Five Questions for Bank Boards

If you rank all of the publicly traded banks in the country by total all-time shareholder return, Great Southern Bancorp comes in fifth, with a lifetime total return of nearly 15,000 percent. There are a number of explanations for the success of the $4.6 billion asset bank based in Springfield, Missouri, but one is the substantial skin in the game Chairman Bill Turner and CEO Joe Turner have in the bank, with the Turner family owning more than a quarter of its outstanding common stock.

As Joe Turner explains below, in comments edited for brevity and flow, this plays a major role when it comes to maintaining discipline.

1. The three biggest banks in Missouri are controlled by two families, with UMB Financial Corp. and Commerce Bancshares controlled by the Kemper family, and Great Southern controlled by your family. What is it about banking in Missouri that lends itself to this dynamic?

We have found, and I’m sure the Kempers have found, that when you run a bank with a long-term perspective, it can be a very good investment. So as you think about selling out, you think “what else could I do that will be as good?” It’s hard to come up with a good answer to that.

2. Is there a connection between having skin in the game and having a long-term mindset?

Executives like to say they think like shareholders. Well, we are shareholders. Our dad turned a valuable asset over to me and my sister [a director at the bank], and my goal, when I’m finished, is to turn that over to my kids and have it be worth a lot more. It also gives us credibility with institutional investors. When we tell them we’re thinking long term, they believe us. We never meet with an investor that our family doesn’t own at least twice as much stock in the bank as they do.

3. When you talk about having a long-term mindset, what does that mean in practical terms?

It means having the discipline to take growth when and as it comes. One of our recent shareholder letters talks about this. We wrote that there will be times when we will be able to grow, and there will be times when, because of competition and the economy, we may not be able to grow. Over a long period of time we will be able to grow, but it’s unrealistic to expect that your growth is going to be consistent every year. It just doesn’t work that way.

The same is true with our stock price. Over the 29 years we’ve been public, we’ve produced phenomenal returns. But if you look at our returns over any two- or three-year period, they may not be that good. We don’t get hung up on that.

4. Your bank doesn’t issue guidance to analysts.
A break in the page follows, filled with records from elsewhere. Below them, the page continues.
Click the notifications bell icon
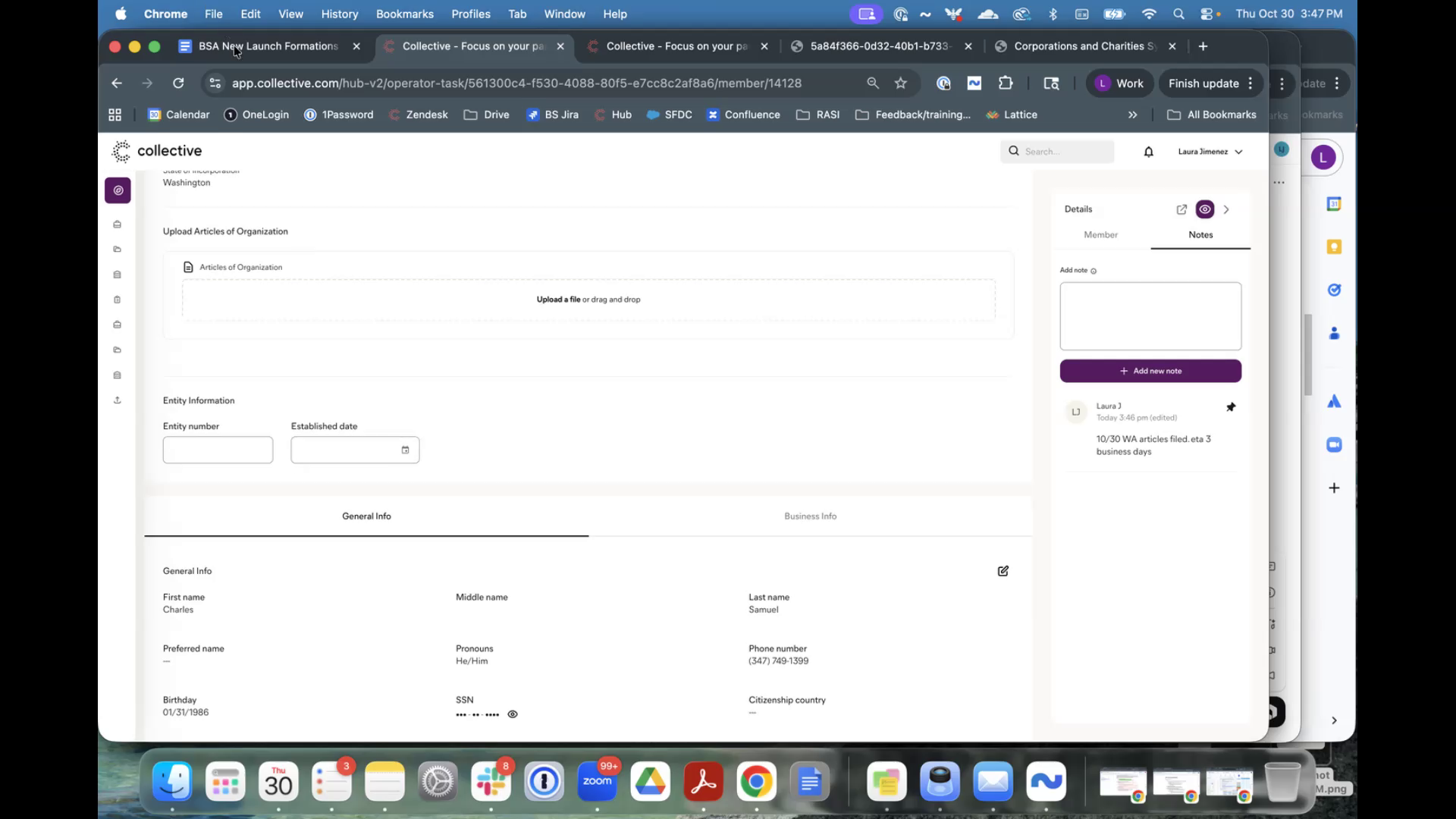The image size is (1456, 819). [1148, 152]
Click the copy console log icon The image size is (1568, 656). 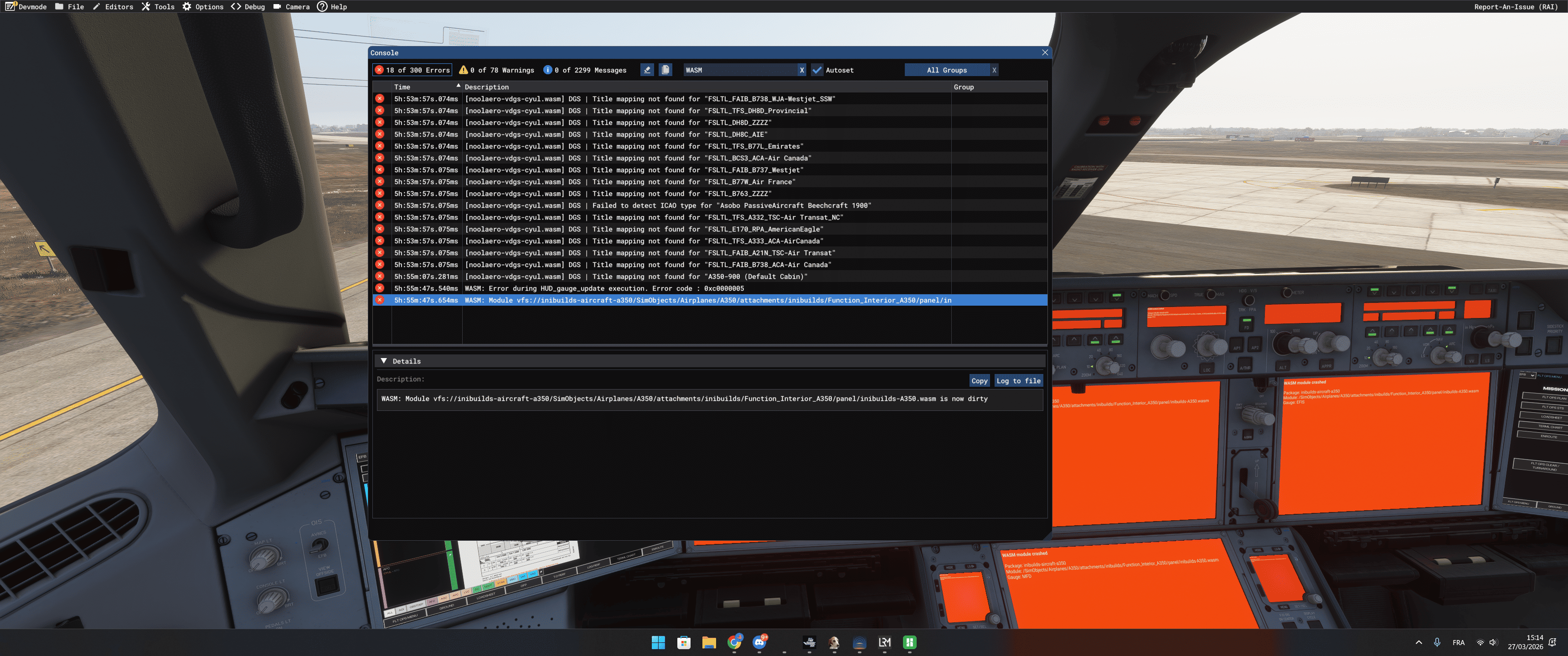665,70
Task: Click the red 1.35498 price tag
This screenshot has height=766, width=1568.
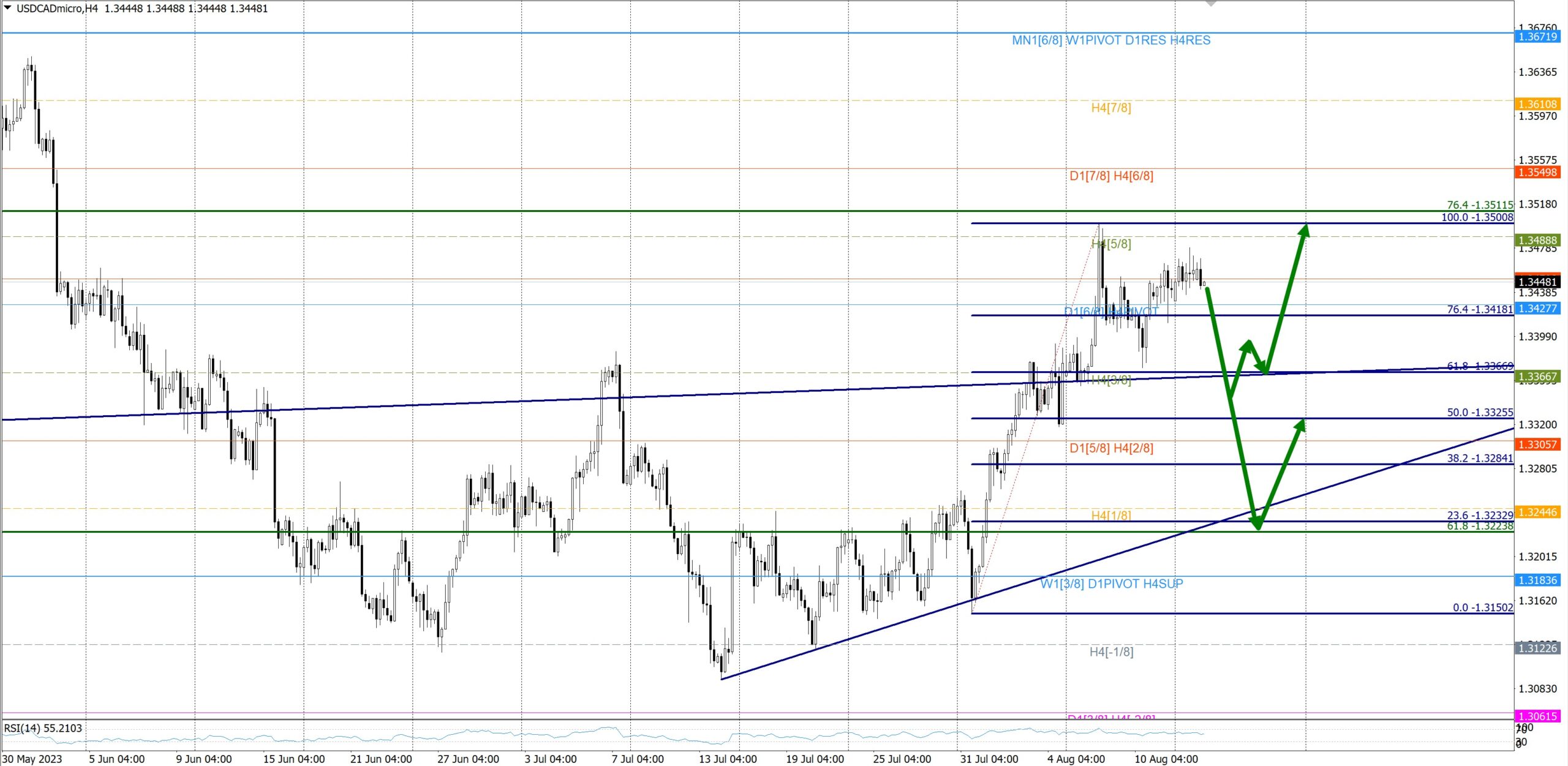Action: (x=1537, y=173)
Why is that?

There are two reasons. First, if you tell somebody your loan portfolio will grow, say, 12 percent a year, your judgment could be colored by that, which could lead you to reach for loan growth when it’s not there.

Second, it’s difficult to give accurate guidance on things like loan balances. We control what we can control. That’s to do all the right things-keep in touch with customers, open new offices, those sorts of things. But a big part of the equation when it comes to loan growth is what your competitors are doing. That’s something you can’t know ahead of time. If we have a high-quality, multi-family project and another bank offers our customer a deal where they can get their guarantee released, their equity back and their rate reduced, our customer is likely to take that deal. We have no control over that.

5. There’s a saying that once you’ve accumulated a bit of capital you switch from being concerned with the return on capital to being concerned with the return of capital. In light of your investment in Great Southern, would you say that’s accurate and, if so, does it filter into your mindset and help you maintain discipline?

I think so. Every company should be concerned with return of capital as well as return on capital. But certainly, when you basically have your whole net worth invested in a company, you’re concerned with making sure the value of that company doesn’t drop precipitously. You’re also interested in trying to grow it as well. So, it gives you a more balanced view.